The sponsor was able to place three of the six notes this year on three-year terms, the Class A2, B2 and C, whereas all four of last year's notes were placed as two-year deals, suggesting American Integrity looked to capitalise on the more attractive pricing by locking capital for longer.
Kin secured $300mn of Florida storm protection, in addition to a $100mn note placed in 2023 that expires in March 2026.
Sources noted that another factor behind bumper Q1 issuance is economic inflation, which continues to drive growth in exposures.
“Continued inflationary pressures, even if it has somewhat levelled off, is the driver behind the growing need for sponsors to transfer risk to the capital markets,” said a source.
US inflation has returned to around 3%, in line with 2020 levels, having fallen from a peak of above 8% at the end of 2022, according to the Bureau of Labor Statistics’ adjusted consumer price index.
Index deals offering lowering multiples than indemnity bonds
One specific trend that emerged in Q1 was that pricing multiples on bonds with index triggers, at 2.8x on average, were considerably lower than the 4.4x average multiple achieved on indemnity deals.
Sources have suggested that this is partly down to a “handful of managers” with index-only mandates filling the market with capital and ultimately pushing multiples lower.
“Managers with index-only mandates will put their capital to work, and with only a set number of index deals in the market, their capital will materially drive the prices of those deals lower,” said one cat bond manager.
Of the 46 notes placed in Q1, eight had an index trigger, around 17%.
Multiples on index cat bonds could face further downward pressure if, as some sources expect, protection buyers want less ILW limit for the upcoming wind season versus 2024.
This would lead to more available capacity for index cat bonds from managers with index-only mandates.
Weighted average spreads remained stable in Q1
With well-matched drivers on the supply and demand sides of the market, the weighted average multiple was 4x in Q1, a slight increase from 3x in Q4 last year.
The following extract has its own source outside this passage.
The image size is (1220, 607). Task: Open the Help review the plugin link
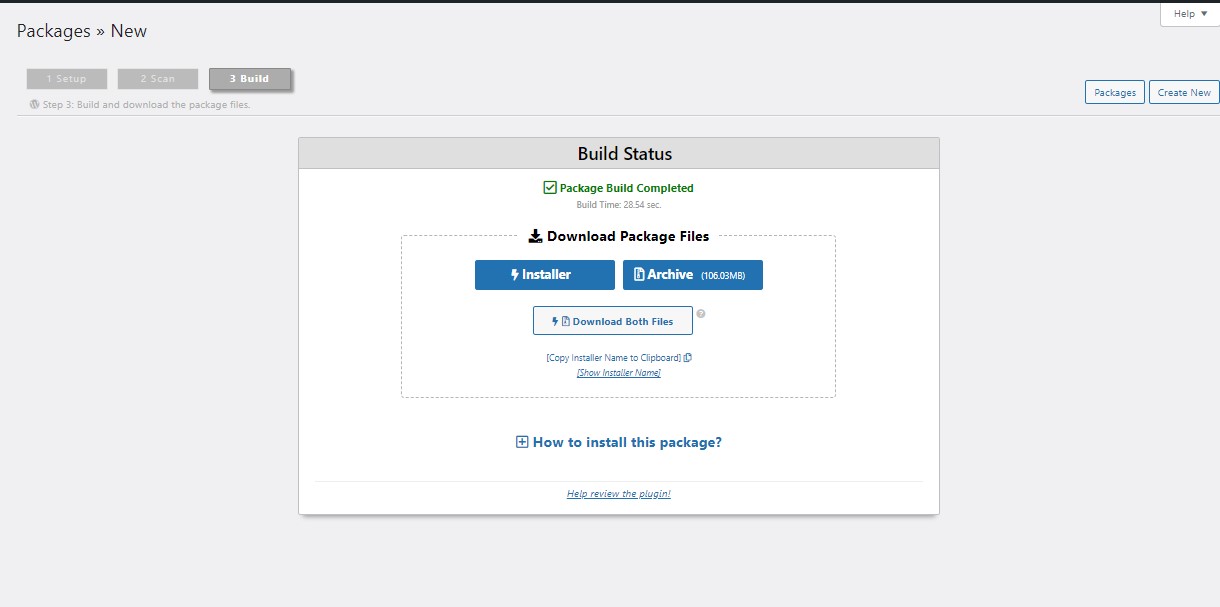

Nonetheless, many sponsors placing deals in Q1 this year achieved more favourable multiples compared to prior-year purchases.
This was the case with GeoVera’s Veraison Re earthquake deal, with this year’s Class A note paying a multiple of 2.5x and a spread of 350bps for a deal with a time-independent expected loss of 1.42%.
In comparison, 2024’s Class A tranche paid a multiple of 4.7x and a spread of 475bps for a less risky deal, with a time-independent expected loss of 1.02%.
The trend was also evident in Security First’s First Coast Re Florida named storm bond.
This year’s Class A note paid a multiple of 4.3x and a spread of 650bps, with an expected loss of 1.50%.
This compares to the 2023 deal paying a multiple of 6.3x and a spread of 900bps, with an expected loss of 1.42%.
Cat bonds priced below the midpoint of guidance in Q1
Bonds priced below the midpoint of initial spread guidance by 5.5% on average in Q1, continuing a trend from Q4 last year.
In Q4 2024, the average spread was 822bps and settled 6.6% below the midpoint of guidance range on average.
Many sponsors were also able to upsize deals compared to initial targets.
American Integrity doubled the size of the Class A2 note in its state-based named storm Integrity Re III 2025-1 deal, to $100mn, while pricing settled 24% below the midpoint of guidance at 800bps.
In the case of Kin’s Hestia Re 2025-1, the Class A note doubled in size to $200mn, while the spread fell 11% from the midpoint to 675bps.
Pipeline of deals is healthy for Q2
The momentum for deals to upsize and down-price from initial targets was showing few signs of slowing as of the first week of April.
On a weighted average basis, deals that placed last week increased in size by 35%, and priced 8% below the initial midpoint of guidance.
Sources expect the market to continue on a similar path through Q2, with a strong pipeline of potential deals to match the capital available from maturities and fresh inflows.
In terms of maturities, around $4.9bn of cat bond limit is due to expire in Q2, according to data tracked by Insurance Insider ILS.